The Baby Boomer population continues to age into retirement, which in turn gains them access to Medicare benefits. As a result, a projected 2 million new people will enroll in Medicare annually through 2028. With this increased Medicaid enrollment, government-sponsored healthcare coverage will grow by a projected 19% through 2028. Rising enrollment in Medicare Advantage plans is a key component to controlling increased costs from an aging population. In 2022, 48% of those eligible for Medicare were enrolled in a Medicare Advantage plan, and this is expected to continue to increase. Under a Medicare Advantage plan, the government pays a fixed fee per enrollee to the insurer, who is then financially motivated to improve health outcomes to reduce costs. There have been efforts made by the government to control costs and continue to drive a shift in reimbursement within the industry toward outpatient care. Research has discovered that outpatient facilities are less expensive to develop and operate. However, health systems must reduce or repurpose stranded, higher-cost inpatient space to meet their required returns.  
 

 
Enrollment in Medicaid increased at the onset of the pandemic and has remained at a high level. This increase is primarily due to government programs that were introduced and then extended. There were 18.2 million (25.6%) more people enrolled in Medicaid in June 2022 than in February 2020, according to the Kaiser Family Foundation (KFF). Medicaid rates are predetermined and generally fall well below Medicare rates, which are well below commercial insurance rates. While other factors affect how much healthcare systems ultimately get paid, a higher number of Medicaid and Medicare patients on average will decrease margins.
 

 
Research has shown that healthcare in The US is shifting away from inpatient facilities to outpatient facilities. As of September 2022, year over- year outpatient revenues grew 30% since 2020 according to Kaufman Hall, while inpatient revenues only grew 8.5% at the same time. Over time, surgical operations have become less invasive and more efficient. As consumers seek more convenient and accessible care, outpatient facilities will ultimately drive provider demand. This shifting healthcare environment will continue to be supported by reimbursement policies, and specialized care options will further drive competition within the industry.
 

Source:  Jones Lang LaSalle  Market Research
 
 
CONCLUSION

While no commercial real estate sector is immune to the impact of high inflation, a slowing economy, and rising operating costs, the medical office sector is believed to be well-positioned to handle what the foreseeable future has in store. Underlying business fundamentals for medical tenants are stronger than a typical office user, which in turn reduces concern over future income streams.

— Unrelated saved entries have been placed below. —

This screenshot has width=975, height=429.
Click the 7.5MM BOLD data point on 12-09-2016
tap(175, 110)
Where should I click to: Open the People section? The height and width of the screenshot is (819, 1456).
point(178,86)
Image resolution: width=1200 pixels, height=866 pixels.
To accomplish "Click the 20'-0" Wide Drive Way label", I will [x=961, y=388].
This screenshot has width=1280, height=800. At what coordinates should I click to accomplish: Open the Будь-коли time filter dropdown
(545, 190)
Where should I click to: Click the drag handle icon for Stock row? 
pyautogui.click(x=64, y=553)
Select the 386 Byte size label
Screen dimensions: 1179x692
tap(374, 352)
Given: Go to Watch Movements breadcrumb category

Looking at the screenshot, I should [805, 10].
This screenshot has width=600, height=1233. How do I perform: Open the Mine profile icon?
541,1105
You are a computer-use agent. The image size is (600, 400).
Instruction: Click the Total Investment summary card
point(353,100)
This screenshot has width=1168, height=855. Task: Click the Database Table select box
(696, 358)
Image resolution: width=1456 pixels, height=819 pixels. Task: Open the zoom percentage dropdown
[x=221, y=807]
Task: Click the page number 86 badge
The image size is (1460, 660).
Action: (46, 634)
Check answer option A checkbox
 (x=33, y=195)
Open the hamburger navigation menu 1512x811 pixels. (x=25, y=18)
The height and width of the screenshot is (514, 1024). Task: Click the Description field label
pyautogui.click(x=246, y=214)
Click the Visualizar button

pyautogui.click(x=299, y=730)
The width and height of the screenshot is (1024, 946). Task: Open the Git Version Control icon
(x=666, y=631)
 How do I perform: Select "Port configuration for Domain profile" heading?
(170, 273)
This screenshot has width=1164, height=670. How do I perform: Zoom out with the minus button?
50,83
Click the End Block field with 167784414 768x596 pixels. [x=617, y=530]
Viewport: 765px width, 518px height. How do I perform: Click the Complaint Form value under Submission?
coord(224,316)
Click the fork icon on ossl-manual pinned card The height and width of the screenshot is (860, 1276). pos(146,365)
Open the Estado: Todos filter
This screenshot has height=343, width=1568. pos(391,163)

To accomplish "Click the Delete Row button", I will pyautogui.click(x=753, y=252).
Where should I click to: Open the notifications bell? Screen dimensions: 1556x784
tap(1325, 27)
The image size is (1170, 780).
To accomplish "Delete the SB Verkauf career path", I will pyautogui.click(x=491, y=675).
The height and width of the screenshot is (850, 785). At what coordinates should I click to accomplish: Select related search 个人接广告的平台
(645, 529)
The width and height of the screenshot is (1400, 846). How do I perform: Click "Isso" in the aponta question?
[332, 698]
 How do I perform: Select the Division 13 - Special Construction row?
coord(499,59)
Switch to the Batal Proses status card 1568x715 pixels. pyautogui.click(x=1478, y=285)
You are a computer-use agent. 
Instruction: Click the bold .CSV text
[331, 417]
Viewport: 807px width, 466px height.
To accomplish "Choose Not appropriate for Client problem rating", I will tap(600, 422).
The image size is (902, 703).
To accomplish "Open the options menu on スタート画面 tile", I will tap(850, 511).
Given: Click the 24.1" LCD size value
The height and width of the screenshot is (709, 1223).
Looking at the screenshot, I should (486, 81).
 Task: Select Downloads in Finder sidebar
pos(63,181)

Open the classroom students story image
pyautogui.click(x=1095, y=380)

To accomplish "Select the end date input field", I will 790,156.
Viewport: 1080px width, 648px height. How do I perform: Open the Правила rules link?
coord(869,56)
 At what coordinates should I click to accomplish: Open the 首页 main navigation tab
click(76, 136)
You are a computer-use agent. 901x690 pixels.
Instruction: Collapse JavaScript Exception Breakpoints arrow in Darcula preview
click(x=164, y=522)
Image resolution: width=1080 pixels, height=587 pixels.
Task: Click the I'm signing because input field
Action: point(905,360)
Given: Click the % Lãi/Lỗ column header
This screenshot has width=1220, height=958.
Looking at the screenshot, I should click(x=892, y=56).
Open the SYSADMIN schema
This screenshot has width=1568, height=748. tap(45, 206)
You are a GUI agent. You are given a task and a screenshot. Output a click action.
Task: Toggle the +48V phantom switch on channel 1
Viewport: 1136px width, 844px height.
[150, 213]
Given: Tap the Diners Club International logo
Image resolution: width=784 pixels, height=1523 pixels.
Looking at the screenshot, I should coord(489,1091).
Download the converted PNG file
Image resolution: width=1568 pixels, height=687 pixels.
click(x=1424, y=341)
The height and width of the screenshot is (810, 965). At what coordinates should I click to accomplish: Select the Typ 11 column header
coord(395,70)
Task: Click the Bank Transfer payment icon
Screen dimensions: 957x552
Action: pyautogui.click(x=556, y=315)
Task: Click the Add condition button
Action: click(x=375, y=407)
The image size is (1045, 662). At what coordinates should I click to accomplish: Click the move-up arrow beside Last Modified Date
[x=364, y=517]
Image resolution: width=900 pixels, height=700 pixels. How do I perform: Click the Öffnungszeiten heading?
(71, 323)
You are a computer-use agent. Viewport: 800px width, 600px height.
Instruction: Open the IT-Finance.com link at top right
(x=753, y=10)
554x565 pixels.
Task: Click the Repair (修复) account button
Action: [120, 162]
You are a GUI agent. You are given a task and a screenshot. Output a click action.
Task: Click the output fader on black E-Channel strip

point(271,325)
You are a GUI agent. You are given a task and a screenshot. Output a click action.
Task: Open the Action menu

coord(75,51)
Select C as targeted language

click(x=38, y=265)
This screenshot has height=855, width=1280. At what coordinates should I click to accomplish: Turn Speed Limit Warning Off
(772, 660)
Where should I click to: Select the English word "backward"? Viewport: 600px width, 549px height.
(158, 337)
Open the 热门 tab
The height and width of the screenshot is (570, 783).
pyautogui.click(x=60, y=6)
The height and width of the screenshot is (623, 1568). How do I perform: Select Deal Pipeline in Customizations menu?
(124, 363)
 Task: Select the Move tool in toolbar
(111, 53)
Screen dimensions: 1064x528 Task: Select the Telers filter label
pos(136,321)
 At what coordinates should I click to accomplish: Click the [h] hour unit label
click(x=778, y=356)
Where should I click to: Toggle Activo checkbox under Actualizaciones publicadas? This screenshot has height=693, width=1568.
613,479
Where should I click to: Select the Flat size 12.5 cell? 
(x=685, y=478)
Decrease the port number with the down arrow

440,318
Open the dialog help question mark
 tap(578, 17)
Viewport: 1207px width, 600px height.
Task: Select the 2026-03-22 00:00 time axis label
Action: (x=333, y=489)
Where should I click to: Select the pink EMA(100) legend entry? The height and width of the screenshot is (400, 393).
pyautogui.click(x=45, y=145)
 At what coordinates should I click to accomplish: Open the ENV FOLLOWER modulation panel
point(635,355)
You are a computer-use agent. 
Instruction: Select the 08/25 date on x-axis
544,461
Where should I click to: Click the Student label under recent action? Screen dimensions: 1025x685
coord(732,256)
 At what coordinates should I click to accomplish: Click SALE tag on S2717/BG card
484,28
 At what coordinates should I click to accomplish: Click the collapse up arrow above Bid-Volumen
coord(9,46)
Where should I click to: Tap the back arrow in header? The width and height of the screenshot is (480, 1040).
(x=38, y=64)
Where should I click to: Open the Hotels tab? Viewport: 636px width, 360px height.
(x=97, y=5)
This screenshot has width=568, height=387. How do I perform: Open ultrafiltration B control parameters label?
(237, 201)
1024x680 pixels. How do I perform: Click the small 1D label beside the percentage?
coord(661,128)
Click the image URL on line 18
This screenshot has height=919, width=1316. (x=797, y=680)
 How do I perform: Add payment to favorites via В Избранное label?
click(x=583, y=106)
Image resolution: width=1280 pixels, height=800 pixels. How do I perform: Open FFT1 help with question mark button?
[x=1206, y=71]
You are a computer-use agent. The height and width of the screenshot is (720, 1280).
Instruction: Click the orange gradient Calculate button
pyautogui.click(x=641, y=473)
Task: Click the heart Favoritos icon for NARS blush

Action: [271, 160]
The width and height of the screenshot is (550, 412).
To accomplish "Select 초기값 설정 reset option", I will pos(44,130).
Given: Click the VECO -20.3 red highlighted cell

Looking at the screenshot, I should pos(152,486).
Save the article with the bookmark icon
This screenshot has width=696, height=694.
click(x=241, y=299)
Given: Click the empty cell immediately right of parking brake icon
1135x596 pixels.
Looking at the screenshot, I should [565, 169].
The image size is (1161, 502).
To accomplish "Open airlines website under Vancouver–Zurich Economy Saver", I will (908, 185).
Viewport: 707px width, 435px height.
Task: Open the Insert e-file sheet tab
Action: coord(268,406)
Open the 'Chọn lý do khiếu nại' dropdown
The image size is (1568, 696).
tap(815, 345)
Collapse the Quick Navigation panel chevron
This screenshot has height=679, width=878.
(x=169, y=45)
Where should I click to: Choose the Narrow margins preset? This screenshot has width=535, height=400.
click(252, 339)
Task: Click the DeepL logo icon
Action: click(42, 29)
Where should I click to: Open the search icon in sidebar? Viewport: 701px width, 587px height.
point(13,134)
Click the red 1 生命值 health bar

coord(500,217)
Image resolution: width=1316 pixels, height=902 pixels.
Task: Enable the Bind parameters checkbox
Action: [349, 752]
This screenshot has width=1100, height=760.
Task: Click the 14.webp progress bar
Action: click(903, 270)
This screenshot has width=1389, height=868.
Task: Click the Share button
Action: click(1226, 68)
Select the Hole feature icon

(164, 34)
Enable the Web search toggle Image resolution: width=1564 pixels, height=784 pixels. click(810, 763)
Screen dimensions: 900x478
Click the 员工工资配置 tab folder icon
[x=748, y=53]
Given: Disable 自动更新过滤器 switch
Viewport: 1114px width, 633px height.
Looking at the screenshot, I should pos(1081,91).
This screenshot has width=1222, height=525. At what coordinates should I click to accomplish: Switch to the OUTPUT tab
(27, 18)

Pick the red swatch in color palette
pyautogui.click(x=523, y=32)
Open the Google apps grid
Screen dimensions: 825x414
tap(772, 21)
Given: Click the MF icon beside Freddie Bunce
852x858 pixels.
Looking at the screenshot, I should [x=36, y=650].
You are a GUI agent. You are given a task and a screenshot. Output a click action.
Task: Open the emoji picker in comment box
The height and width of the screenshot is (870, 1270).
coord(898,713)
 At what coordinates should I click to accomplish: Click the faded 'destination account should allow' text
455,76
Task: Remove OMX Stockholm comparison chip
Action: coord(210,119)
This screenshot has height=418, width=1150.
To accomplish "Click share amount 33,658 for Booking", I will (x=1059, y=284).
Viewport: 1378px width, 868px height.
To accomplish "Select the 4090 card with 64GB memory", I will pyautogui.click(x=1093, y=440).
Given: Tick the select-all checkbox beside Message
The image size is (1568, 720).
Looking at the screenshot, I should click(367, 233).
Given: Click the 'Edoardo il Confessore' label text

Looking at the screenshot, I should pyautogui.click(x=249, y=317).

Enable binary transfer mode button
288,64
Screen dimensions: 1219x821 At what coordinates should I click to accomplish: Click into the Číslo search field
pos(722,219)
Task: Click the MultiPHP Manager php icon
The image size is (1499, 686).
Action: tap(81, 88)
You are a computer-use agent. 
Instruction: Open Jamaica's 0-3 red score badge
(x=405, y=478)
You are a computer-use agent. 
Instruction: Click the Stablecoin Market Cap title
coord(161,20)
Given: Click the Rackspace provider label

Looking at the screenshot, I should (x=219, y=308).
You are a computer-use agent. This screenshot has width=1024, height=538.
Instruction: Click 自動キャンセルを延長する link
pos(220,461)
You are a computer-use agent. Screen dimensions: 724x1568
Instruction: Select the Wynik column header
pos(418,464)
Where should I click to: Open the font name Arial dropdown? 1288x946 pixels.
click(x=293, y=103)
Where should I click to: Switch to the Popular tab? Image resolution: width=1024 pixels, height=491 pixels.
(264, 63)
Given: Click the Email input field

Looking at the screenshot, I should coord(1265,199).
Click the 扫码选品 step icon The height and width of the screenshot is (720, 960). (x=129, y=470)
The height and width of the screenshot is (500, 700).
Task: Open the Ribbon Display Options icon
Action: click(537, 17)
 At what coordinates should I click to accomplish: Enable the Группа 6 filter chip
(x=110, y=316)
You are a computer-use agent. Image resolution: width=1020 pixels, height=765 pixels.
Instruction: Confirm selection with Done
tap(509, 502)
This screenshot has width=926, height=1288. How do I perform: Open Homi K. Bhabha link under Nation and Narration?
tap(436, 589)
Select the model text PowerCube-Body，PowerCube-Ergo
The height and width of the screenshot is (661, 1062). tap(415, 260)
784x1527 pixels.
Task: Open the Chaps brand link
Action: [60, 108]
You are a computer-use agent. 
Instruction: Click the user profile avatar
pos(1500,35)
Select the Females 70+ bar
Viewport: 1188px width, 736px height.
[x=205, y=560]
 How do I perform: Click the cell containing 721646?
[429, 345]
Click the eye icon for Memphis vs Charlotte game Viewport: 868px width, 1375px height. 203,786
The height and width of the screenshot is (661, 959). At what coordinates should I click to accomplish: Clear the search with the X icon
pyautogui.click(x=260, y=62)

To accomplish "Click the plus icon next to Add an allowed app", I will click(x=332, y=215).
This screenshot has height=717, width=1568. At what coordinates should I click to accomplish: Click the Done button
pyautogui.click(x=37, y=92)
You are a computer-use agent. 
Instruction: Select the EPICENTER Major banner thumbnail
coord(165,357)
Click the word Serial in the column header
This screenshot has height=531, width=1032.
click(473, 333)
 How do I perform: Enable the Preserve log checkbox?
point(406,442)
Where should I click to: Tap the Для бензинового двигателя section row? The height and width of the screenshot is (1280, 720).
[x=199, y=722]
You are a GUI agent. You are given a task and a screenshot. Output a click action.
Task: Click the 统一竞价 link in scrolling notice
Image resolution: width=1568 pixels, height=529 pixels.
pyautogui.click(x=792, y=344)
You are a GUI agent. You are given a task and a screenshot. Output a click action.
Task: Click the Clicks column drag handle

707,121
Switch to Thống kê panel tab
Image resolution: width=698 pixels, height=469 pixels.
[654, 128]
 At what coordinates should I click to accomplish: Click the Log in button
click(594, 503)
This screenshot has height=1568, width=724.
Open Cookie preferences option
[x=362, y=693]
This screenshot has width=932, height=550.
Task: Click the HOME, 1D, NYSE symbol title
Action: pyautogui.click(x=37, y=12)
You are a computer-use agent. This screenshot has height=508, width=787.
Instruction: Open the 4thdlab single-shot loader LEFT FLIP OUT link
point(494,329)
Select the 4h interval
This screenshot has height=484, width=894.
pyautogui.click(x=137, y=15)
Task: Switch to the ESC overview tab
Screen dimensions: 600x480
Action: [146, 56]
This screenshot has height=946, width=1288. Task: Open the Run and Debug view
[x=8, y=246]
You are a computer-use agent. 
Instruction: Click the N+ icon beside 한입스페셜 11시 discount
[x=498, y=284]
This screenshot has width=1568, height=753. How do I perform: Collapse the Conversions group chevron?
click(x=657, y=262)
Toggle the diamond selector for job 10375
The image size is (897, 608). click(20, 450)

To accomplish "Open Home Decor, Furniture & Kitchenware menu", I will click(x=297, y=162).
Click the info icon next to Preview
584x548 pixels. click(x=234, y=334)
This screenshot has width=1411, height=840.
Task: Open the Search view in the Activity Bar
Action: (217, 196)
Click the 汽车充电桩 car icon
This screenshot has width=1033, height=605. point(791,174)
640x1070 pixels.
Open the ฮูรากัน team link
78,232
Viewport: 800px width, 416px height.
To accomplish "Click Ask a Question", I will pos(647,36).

There is greater stability in demand for medical services and, potentially, spent-up demand from procedures canceled or postponed during the pandemic. In addition, U.S. Census data estimates that one in five Americans will be 65 or older by 2030, rising to one in four by 2060, thereby underpinning demand for medical office facilities.

These fundamentals, along with a limited pool of available medical office assets, should continue to push healthy sales volume. However, pricing expectations of medical office real estate between buyer and seller may widen, particularly for leveraged acquisitions.